Although dengue exists in the WHO African Region, surveillance data are poor. Outbreak reports exist, although they are not complete, and there is evidence that dengue outbreaks are increasing in size and frequency. Dengue is not officially reported to WHO by countries in the region. Dengue-like illness has been recorded in Africa though usually without laboratory confirmation and could be due to infection with dengue virus or with viruses such as chikungunya that produce similar clinical symptoms. Dengue has mostly been documented in Africa from published reports of serosurveys or from diagnosis in travellers returning from Africa, and dengue cases from countries in Sub-Saharan Africa. A serosurvey suggests that dengue existed in Africa as far back as 1926--1927, when the disease caused an epidemic in Durban, South Africa. Cases of dengue imported from India were detected in the 1980s. For eastern Africa, the available evidence so far indicates that DEN-1, -2 and -3 appear to be common causes of acute fever. Examples of this are outbreaks in the Comoros in various years (1948, 1984 and 1993, DEN-1 and -2) and Mozambique (1984--1985, DEN-3) (16).
In western Africa in the 1960s, DEN-1, -2 and -3 were isolated for the first time from samples taken from humans in Nigeria. Subsequent dengue outbreaks have been reported from different countries, as for example from Burkina Faso (1982, DEN-2) (18) and Senegal (1999, DEN-2) Also DEN-2 and DEN-3 cases were confirmed in Côte d’Ivoire in 2006 and 2008.

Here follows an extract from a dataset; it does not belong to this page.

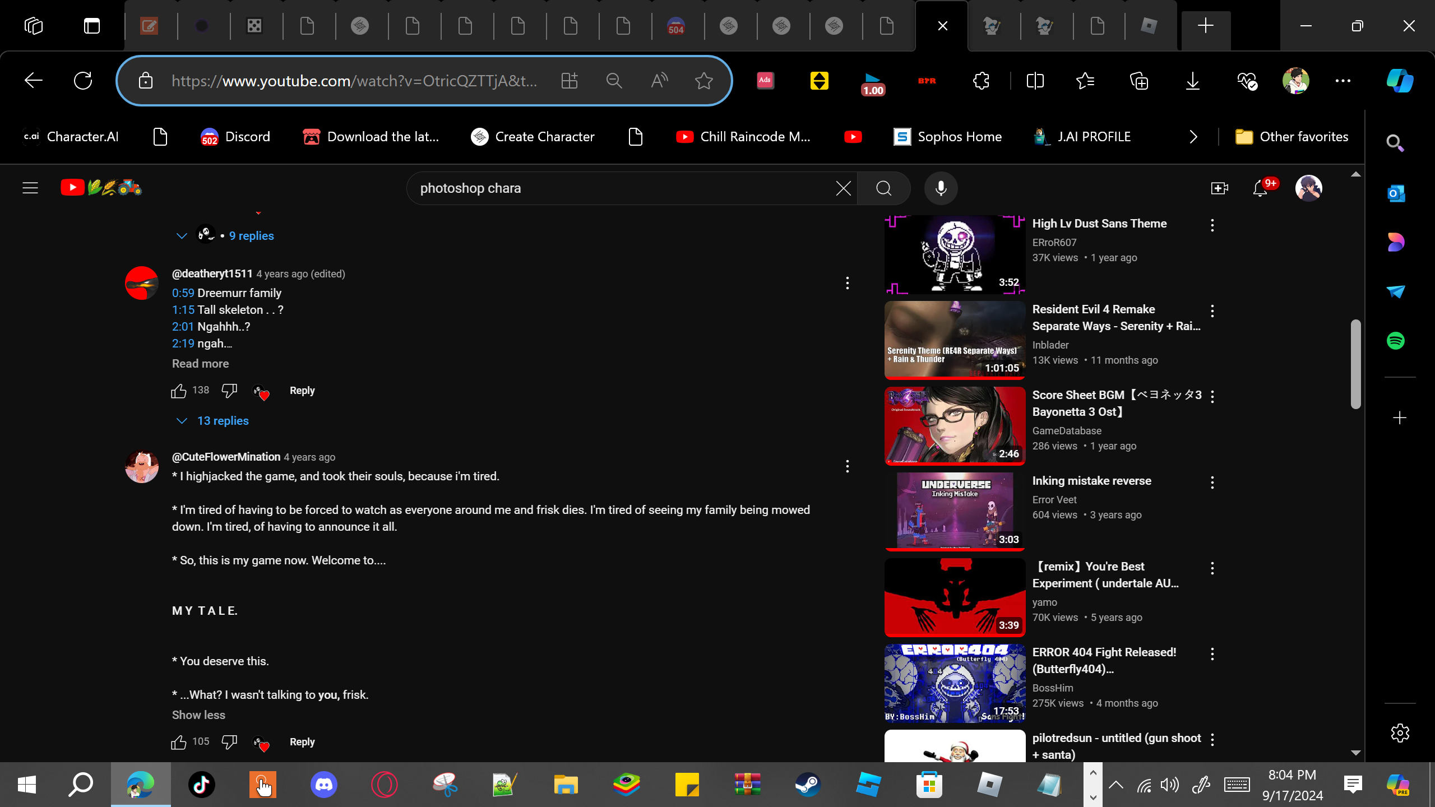Click Show less under the @CuteFlowerMination comment
This screenshot has height=807, width=1435.
coord(198,715)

Despite poor surveillance for dengue in Africa, it is clear that epidemic dengue fever caused by all four dengue serotypes has increased dramatically since 1980, with most epidemics occurring in eastern Africa, and to a smaller extent in western Africa, though this situation may be changing in 2008. While dengue may not appear to be a major public health problem in Africa compared to the widespread incidence of malaria and HIV/AIDS, the increasing frequency and severity of dengue epidemics worldwide calls for a better understanding of the epidemiology of dengue infections with regard to the susceptibility of African populations to dengue and the interference between dengue and the other major communicable diseases of the continent.